Senate Filibuster Was Created By Mistake (in 1805/1806)
https://www.brookings.edu/blog/brookings-now/2013/11/20/senate-filibuster-was-created-by-mistake/
In 2010, Brookings Senior Fellow Sarah Binder, an expert on Congress and congressional history, testified to the Senate that the filibuster was created by mistake. We have many received wisdoms about the filibuster. However, most of them are not true. The most persistent myth is that the filibuster was part of the founding fathers constitutional vision for the Senate: It is said that the upper chamber was designed to be a slow-moving, deliberative body that cherished minority rights. In this version of history, the filibuster was a critical part of the framers Senate.
However, when we dig into the history of Congress, it seems that the filibuster was created by mistake. Let me explain. The House and Senate rulebooks in 1789 were nearly identical. Both rulebooks included what is known as the previous question motion. The House kept their motion, and today it empowers a simple majority to cut off debate. The Senate no longer has that rule on its books.

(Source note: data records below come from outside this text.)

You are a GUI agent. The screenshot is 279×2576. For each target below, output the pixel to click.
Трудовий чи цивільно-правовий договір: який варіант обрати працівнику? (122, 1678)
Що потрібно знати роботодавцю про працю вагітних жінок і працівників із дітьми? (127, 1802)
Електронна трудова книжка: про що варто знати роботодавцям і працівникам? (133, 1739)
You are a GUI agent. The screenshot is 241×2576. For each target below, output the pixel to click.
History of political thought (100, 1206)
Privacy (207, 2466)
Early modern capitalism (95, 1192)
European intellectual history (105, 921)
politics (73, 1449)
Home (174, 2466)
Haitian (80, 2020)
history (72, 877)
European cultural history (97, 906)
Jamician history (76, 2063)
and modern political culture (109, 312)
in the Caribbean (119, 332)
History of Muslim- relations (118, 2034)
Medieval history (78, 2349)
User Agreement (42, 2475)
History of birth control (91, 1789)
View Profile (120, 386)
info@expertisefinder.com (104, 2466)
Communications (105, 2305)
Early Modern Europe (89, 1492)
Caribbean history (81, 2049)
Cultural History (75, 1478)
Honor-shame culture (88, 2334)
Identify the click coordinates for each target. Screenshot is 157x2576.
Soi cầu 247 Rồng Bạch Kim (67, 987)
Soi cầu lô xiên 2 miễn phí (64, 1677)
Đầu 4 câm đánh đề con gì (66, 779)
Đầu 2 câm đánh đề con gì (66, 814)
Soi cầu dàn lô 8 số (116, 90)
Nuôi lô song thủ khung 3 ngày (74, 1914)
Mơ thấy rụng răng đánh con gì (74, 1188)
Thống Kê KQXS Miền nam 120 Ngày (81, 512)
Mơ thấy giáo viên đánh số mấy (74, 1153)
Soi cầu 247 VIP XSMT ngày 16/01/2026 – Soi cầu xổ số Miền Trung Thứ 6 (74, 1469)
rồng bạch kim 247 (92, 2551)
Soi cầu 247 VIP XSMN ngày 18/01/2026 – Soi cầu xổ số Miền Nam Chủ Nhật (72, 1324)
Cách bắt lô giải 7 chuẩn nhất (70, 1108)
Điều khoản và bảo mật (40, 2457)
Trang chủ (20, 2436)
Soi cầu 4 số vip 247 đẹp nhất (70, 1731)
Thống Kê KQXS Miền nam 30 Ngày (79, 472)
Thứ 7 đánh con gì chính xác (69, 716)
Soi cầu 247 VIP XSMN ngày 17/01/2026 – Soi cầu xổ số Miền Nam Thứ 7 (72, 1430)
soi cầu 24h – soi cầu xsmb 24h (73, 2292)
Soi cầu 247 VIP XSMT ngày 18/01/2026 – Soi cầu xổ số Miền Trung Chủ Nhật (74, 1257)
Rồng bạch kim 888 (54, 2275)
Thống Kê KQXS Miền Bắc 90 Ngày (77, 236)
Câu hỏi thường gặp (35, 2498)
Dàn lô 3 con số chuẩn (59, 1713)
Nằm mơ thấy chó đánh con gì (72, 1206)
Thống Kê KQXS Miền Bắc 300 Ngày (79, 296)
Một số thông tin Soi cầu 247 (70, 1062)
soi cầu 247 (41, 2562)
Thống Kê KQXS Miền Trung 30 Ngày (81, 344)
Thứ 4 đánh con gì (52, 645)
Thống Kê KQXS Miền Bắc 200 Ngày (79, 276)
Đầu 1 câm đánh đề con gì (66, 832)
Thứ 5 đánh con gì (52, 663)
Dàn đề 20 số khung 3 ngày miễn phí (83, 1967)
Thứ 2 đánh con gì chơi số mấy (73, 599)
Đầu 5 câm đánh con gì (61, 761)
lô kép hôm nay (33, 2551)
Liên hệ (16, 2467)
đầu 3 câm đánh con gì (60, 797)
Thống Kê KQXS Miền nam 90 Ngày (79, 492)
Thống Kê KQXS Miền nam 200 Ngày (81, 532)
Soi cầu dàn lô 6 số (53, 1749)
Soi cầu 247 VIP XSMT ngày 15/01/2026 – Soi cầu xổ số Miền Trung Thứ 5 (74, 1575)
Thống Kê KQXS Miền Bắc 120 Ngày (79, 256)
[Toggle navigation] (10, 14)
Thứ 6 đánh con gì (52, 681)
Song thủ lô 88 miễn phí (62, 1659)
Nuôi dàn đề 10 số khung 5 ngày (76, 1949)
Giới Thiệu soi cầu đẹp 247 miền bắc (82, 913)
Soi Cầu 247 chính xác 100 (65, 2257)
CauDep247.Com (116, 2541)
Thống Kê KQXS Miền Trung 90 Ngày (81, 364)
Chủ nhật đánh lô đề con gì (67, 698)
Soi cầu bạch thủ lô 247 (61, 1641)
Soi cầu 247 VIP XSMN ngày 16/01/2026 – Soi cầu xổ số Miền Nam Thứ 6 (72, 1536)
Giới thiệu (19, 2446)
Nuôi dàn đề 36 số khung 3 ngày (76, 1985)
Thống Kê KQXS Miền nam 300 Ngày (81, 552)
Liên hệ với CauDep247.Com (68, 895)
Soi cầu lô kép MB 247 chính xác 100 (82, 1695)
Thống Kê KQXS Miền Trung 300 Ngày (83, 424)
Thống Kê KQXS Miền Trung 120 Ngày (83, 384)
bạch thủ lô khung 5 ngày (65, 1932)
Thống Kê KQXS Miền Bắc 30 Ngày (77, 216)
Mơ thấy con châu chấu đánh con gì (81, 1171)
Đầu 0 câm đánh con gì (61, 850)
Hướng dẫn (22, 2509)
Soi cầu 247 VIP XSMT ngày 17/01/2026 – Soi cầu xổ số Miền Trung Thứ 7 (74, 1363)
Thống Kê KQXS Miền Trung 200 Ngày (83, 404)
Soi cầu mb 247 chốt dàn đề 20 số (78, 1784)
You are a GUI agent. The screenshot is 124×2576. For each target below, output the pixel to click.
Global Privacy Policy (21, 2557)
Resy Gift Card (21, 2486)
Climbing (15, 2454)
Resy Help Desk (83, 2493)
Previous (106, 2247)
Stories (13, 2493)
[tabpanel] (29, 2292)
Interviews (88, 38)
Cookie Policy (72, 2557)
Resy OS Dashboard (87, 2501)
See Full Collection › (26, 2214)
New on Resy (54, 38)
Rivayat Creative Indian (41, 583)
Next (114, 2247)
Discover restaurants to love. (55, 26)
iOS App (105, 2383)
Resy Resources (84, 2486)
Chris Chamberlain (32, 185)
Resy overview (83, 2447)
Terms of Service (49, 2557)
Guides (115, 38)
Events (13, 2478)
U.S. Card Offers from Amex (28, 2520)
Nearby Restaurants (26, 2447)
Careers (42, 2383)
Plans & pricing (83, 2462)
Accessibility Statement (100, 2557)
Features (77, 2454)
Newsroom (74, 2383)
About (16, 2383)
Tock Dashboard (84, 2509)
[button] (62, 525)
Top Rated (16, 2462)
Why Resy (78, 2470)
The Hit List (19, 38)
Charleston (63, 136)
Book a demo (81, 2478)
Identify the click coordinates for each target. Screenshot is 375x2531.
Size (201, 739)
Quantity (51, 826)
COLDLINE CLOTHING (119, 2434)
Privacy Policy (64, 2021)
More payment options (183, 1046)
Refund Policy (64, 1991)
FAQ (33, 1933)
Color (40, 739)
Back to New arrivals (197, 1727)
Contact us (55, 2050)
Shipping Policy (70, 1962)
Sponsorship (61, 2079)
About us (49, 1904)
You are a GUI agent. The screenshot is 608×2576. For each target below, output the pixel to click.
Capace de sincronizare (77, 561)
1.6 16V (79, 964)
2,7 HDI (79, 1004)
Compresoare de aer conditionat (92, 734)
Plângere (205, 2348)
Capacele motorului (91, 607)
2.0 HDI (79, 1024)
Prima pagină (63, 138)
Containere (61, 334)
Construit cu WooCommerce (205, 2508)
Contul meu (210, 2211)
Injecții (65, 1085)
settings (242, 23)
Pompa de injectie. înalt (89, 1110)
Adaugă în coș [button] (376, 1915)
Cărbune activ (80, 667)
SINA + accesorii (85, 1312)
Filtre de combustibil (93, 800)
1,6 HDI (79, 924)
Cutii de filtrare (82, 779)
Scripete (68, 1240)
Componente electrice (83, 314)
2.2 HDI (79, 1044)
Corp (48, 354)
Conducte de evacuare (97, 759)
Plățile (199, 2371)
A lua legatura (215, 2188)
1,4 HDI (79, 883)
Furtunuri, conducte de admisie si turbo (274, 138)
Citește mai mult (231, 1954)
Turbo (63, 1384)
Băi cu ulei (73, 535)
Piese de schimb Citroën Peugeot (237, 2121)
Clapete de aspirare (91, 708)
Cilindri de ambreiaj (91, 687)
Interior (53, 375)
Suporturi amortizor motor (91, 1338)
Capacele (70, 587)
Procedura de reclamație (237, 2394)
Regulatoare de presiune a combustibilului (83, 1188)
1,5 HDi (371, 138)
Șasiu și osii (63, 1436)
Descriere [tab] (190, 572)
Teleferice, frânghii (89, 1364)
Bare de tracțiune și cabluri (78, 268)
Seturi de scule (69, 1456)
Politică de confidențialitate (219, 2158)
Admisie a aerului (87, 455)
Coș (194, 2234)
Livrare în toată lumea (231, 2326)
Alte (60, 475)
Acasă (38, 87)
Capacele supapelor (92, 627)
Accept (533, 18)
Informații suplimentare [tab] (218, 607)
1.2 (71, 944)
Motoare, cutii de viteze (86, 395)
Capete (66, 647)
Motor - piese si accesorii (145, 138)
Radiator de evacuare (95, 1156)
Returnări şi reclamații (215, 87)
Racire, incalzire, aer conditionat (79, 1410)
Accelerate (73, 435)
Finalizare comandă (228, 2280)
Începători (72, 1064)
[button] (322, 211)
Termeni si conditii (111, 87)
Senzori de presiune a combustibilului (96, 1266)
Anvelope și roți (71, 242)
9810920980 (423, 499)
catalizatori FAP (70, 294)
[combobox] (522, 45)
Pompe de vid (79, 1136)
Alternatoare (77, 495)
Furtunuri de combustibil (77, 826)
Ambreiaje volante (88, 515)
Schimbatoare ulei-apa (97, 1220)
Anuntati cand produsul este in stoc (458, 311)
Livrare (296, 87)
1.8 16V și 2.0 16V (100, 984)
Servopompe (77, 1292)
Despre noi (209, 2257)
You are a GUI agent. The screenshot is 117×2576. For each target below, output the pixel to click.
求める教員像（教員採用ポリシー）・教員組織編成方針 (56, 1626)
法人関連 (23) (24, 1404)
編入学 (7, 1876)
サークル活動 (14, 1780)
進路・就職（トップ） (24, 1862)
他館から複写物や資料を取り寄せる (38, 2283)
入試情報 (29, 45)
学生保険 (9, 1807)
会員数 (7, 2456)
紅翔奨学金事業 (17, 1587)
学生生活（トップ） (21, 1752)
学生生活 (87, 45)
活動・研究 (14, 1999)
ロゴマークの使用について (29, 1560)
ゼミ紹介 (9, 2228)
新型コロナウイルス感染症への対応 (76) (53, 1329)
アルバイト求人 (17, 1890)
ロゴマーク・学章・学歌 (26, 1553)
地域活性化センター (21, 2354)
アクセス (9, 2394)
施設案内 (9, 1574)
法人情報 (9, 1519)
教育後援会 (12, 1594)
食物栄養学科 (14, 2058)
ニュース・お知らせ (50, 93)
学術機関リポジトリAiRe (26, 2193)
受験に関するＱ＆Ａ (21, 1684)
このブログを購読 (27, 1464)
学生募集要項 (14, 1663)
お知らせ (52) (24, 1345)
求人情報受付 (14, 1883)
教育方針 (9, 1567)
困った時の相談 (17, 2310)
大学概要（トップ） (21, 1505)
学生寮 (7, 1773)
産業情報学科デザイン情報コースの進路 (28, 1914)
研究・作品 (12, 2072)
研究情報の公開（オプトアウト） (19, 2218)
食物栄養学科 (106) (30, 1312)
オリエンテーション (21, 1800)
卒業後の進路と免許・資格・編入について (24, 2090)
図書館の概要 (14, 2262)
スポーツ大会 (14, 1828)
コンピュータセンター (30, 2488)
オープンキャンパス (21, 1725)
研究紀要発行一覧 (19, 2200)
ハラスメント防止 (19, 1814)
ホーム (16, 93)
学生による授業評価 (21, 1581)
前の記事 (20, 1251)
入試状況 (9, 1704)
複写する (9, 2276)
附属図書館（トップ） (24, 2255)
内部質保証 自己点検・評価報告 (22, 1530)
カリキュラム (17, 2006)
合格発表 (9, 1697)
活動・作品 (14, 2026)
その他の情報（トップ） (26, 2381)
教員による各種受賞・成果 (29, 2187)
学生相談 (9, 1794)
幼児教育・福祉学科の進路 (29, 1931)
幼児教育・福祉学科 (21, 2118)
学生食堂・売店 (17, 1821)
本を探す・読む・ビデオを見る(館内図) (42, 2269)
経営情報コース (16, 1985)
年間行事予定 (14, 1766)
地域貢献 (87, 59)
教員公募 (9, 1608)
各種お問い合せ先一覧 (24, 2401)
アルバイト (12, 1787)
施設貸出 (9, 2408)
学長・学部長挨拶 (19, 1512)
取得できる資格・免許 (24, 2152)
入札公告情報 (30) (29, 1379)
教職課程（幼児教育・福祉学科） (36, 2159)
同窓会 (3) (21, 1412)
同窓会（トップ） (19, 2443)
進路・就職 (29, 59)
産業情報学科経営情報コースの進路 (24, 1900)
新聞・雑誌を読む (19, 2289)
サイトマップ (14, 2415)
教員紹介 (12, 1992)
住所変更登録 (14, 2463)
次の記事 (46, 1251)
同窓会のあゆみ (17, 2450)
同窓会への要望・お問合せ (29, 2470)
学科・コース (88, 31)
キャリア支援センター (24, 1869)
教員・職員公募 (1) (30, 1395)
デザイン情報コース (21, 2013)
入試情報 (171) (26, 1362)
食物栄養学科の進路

What happened to the Senates rule?
In 1805, Vice President Aaron Burr was presiding over the Senate (freshly indicted for the murder of Alexander Hamilton), and he offered this advice. He said something like this. You are a great deliberative body. But a truly great Senate would have a cleaner rule book. Yours is a mess. You have lots of rules that do the same thing. And he singles out the previous question motion. Now, today, we know that a simple majority in the House can use the rule to cut off debate. But in 1805, neither chamber used the rule that way. Majorities were still experimenting with it. And so when Aaron Burr said, get rid of the previous question motion, the Senate didnt think twice. When they met in 1806, they dropped the motion from the Senate rule book.
Why? Not because senators in 1806 sought to protect minority rights and extended debate. They got rid of the rule by mistake: Because Aaron Burr told them to. Once the rule was gone, senators still did not filibuster. Deletion of the rule made possible the filibuster because the Senate no longer had a rule that could have empowered a simple majority to cut off debate. It took several decades until the minority exploited the lax limits on debate, leading to the first real-live filibuster in 1837.